Coches.net: Coches nuevos, coches de ocasión, seminuevos, Km0. Todo sobre el mundo del motor.


----------



## Iberican (Feb 18, 2012)

Blimey, boys!!!
I don't believe it! Yet another excellent site! Thank you Whitenoiz. This is incredible and will be so useful for me getting a decent car - and for others, too, I'm sure.


----------



## baldilocks (Mar 7, 2010)

*Be aware*

If the ad quotes "IVA deducible" - you have to add the IVA to the price and be aware that the vehicle has been used in a commercial/working role. This means that, apart from the fact that you will have to add the IVA, your ITV will come round more frequently, often twice as frequently. It costs more than you could save by getting rematriculated as a prive vehicle (turismo).

The best way to select a vehicle in Spain is, in the area you will be living, look around and see what are the most popular vehicles/colours (white relects the heat in summer) - the most popular are likely to be the ones that are most suitable for that area.


----------



## Iberican (Feb 18, 2012)

Thank you, Baldilocks, I wouldn't have known that - got a lot to learn about living in Spain. I'm very impressed by all the good advice on this site.


----------



## malagaman2005 (Apr 23, 2008)

baldilocks said:


> If the ad quotes "IVA deducible" - you have to add the IVA to the price and be aware that the vehicle has been used in a commercial/working role. This means that, apart from the fact that you will have to add the IVA, your ITV will come round more frequently, often twice as frequently. It costs more than you could save by getting rematriculated as a prive vehicle (turismo).
> 
> The best way to select a vehicle in Spain is, in the area you will be living, look around and see what are the most popular vehicles/colours (white relects the heat in summer) - the most popular are likely to be the ones that are most suitable for that area.


I may be completely wrong and apologies if I am, but I always thought that 'IVA deducible' meant that the IVA could be reclaimed by a Spanish SL on that particular vehicle due it's type/useage and doesn't mean you have to add the IVA as it's already included? Can anybody confirm or refute this?


----------



## crooky (Aug 2, 2012)

Spanish Cars at UK Prices


----------



## baldilocks (Mar 7, 2010)

malagaman2005 said:


> I may be completely wrong and apologies if I am, but I always thought that 'IVA deducible' meant that the IVA could be reclaimed by a Spanish SL on that particular vehicle due it's type/useage and doesn't mean you have to add the IVA as it's already included?

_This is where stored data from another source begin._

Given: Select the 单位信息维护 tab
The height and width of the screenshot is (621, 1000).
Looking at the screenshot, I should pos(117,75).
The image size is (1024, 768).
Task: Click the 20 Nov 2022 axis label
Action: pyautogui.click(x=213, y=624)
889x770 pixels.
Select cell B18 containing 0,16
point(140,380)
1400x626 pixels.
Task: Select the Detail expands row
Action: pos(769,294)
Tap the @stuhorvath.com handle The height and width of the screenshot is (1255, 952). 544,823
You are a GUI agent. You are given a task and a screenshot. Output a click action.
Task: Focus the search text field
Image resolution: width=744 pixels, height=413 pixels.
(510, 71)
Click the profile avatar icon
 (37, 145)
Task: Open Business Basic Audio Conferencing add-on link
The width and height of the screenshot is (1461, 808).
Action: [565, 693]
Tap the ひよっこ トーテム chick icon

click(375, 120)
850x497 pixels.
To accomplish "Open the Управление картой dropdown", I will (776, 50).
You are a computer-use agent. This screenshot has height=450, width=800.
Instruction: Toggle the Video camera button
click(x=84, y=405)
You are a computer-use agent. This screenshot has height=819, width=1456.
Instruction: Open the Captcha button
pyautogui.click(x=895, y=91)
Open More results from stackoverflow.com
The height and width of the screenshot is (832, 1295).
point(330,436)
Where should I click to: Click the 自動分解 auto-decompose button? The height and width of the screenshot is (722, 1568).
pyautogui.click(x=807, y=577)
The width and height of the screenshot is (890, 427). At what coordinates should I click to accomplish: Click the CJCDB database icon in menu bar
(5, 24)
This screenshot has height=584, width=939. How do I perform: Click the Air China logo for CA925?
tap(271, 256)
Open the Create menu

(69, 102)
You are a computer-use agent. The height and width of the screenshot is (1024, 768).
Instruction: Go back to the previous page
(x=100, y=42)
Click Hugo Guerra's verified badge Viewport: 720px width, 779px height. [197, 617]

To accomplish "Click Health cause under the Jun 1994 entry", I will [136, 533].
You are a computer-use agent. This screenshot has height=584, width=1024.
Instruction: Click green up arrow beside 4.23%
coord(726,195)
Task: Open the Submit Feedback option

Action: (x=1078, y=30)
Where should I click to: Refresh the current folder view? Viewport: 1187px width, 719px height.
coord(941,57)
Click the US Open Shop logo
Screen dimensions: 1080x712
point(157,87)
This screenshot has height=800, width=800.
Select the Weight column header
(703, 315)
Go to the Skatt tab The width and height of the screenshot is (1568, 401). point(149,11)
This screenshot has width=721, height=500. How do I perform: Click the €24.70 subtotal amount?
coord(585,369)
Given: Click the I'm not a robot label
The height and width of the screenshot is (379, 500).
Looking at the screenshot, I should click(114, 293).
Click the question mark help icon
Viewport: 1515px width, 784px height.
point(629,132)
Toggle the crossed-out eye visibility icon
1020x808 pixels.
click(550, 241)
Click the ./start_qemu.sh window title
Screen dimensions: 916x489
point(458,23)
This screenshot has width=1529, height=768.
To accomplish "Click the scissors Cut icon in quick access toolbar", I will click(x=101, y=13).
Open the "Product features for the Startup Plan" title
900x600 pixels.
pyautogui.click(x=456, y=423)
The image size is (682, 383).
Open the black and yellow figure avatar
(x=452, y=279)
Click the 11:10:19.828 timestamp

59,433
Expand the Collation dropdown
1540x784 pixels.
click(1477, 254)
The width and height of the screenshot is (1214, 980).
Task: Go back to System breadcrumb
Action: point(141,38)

Can anybody confirm or refute this?


No. What they will quote is, perhaps €5,000 IVA deducible, meaning that it is a commercial (i.e. not turismo) vehicle and the price shown is after you have reclaimed the IVA so you have add the IVA to that price which, if you can reclaim you then do. It is advertising smoke and mirrors!

You need to look for P.V.P. which is the actual price for sale to the general public and therefore must include IVA.


----------



## malagaman2005 (Apr 23, 2008)

Thanks for clarifying that and I stand corrected


----------



## crooky (Aug 2, 2012)

there is a company called spanish cars uk prices, web address is the same.....very helpful....


----------



## olivefarmer (Oct 16, 2012)

From my own experience, service history on secondhand vehicles seems to be none existent. There are several likely reasons. Firstly there isn't any. Secondly as they didn't pay IVA (VAT) on the bills by paying cash they didn't get a receipt showing what work was done when.

The reason for mentioning this is factor in major cost items like Cambelt change . Again from experience that is the trigger for some folk selling their (overpriced rubbish) vehicle.


----------



## baldilocks (Mar 7, 2010)

olivefarmer said:


> From my own experience, service history on secondhand vehicles seems to be none existent. There are several likely reasons. Firstly there isn't any. Secondly as they didn't pay IVA (VAT) on the bills by paying cash they didn't get a receipt showing what work was done when.
> 
> The reason for mentioning this is factor in major cost items like Cambelt change . Again from experience that is the trigger for some folk selling their (overpriced rubbish) vehicle.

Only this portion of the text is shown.